Кажется, той ночью Фенрир на пару с Гармом впервые вволю утолили свою жажду крови. Налетевший ветер разнес искры от их горящего дома по окрестному кварталу, деревянные дома заполыхали, озаряя ночь багровым дымным пламенем. Они бежали прочь, сквозь вопли отчаяния и горя, мимо мечущихся теней, пытающихся спасти свои жалкие жизни и никчемный скарб, убивая всех, кто намеренно или по случайности оказывался на их пути, и вырывались за пределы города с погоней на хвосте. Устроив засаду, Локи и Фенрир перебили зарвавшихся преследователей – и, сменив облики, семья перебралась в другой город.
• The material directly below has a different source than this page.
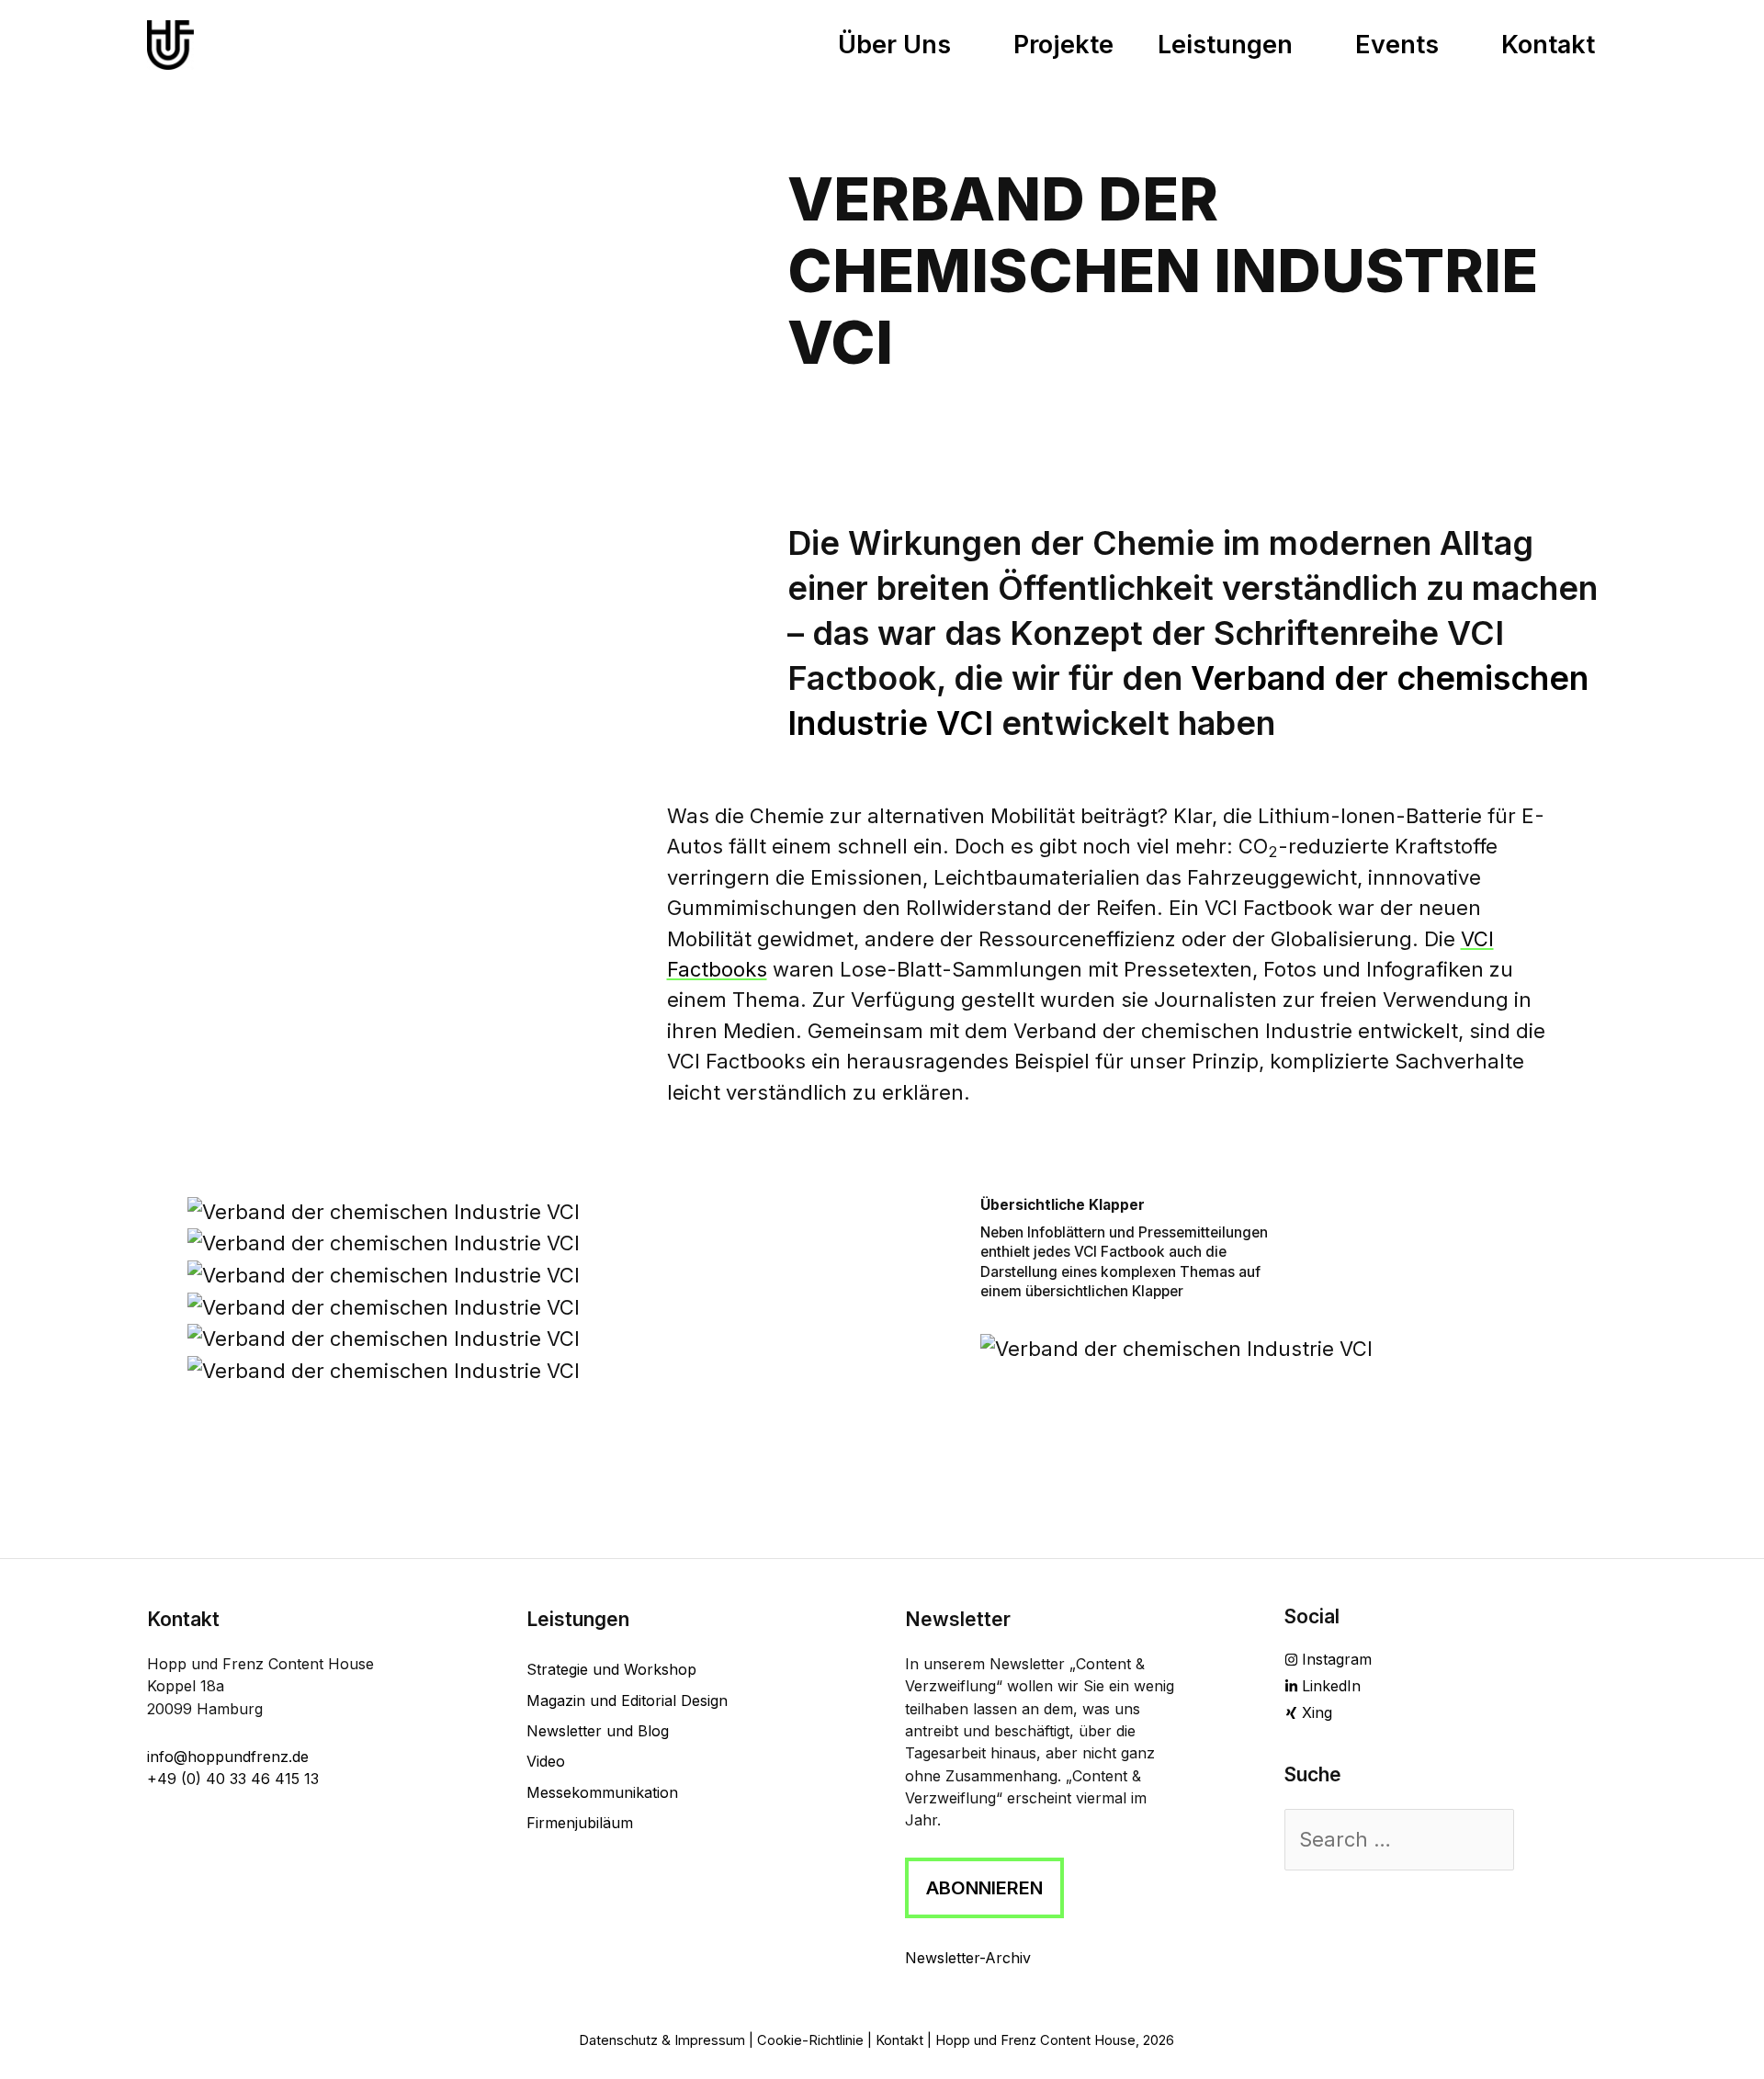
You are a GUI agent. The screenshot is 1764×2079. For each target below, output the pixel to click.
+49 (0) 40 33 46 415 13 (233, 1778)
Где спустя несколько месяцев повторилась та же самая история. Отпрыски Локи честно старались уподобиться смертным – но их природа неизменно брала верх.
Конечно, в Мидгарде много городов. Можно переезжать снова и снова, но Локи претила мысль сделаться вечным беглецом. Одно дело – удирать от собственных сородичей, совсем другое – быть гонимым какими-то жалкими смертными!
Надо было искать новое место, где укрыть подрастающих детей. Появляться в Ванахейме Локи опасался, соваться в мир воинственных цвергов или Льесальфахейм, где полно метких стрелков из лука и первостатейных чародеев – тоже.
Оставался Ётунхейм.
Они нашли уединенное место в Каменных горах и обосновались там. В этом мире, где не иссякла магия леса и камня, воды и воздуха, звериная оболочка Фенрира внезапно начала стремительно расти. Он уже примерно вдвое превышал в холке обычного волка, сравнявшись размерами с небольшой лошадью. Фенрир охотился в лесах на оленей, в горах – на снежных коз, приволакивая к общему костру свежую, еще пахнущую кровью и страхом добычу, в застывших глазах которой отражалось последнее, увиденное в жизни – приближающаяся пасть. Не брезговал он и стычками с обитавшими в горах троллями и ётунами. Ожившие порождения камня оказались ему не по зубам, а неподъёмные с виду ётунские дубины, как Фенрир быстро усвоил, бьют очень сильно и метко. Фенрир оставил взрослых великанов в покое и принялся выслеживать молодняк. Иногда троллятам удавалось убежать или отбиться, иногда – нет, и в такие дни Фенрир расхаживал с крайне самодовольным видом, облизываясь и ухмыляясь во всю пасть.
Меж валунов некогда укоренилось сосновое семечко, выросшее в приземистое, с толстым шершавым стволом и густой кроной дерево. Чем-то древняя сосна напоминала Игдрассиль, Локи полюбил целыми днями сидеть в выемке меж огромных корней, кутаясь в меха и смотря, как над хребтами Каменных гор умирает солнце. Мысли его текли неспешно, с гибельной и сладкой обреченностью, с которой скользит по краю оступившийся путник, видя под собой распахнутую пропасть и слыша манящий зов. Локи пытался силой мысли отыскать Ёрмунганда, улавливая только шум волн, мерное дыхание океана и гулкое, тягучее пение вечных странников-китов.
Из пещеры, ставшей им домом, выбиралась Хель и садилась поблизости. Гарм сворачивался у ее ног. Локи натащил ей магических трактатов, и юная чародейка медленно читала, водя пальцем по строчкам, или пыталась по отцовскому примеру освоить магию жестов. Здесь не было спасительного морока, и Локи видел, как отсроченная смерть все больше завладевает телом Хель. Она все еще была красива, дева в самой поре цветения – но ее цветок был насквозь прогнившим.
Прибегал Фенрир, ложился рядом. Локи почесывал волка за ушами, гладил жёсткую, косматую шерсть, понимая – они тоже знают. Его дети слышат тонкий стон натянутой до отказа жилы, готовой вот-вот порваться. Все его хитроумие и колдовские таланты не в силах противостоять судьбе. Молот занесен, осталось только дождаться того мгновения, когда прицельный взгляд Хеймдалля остановится на них.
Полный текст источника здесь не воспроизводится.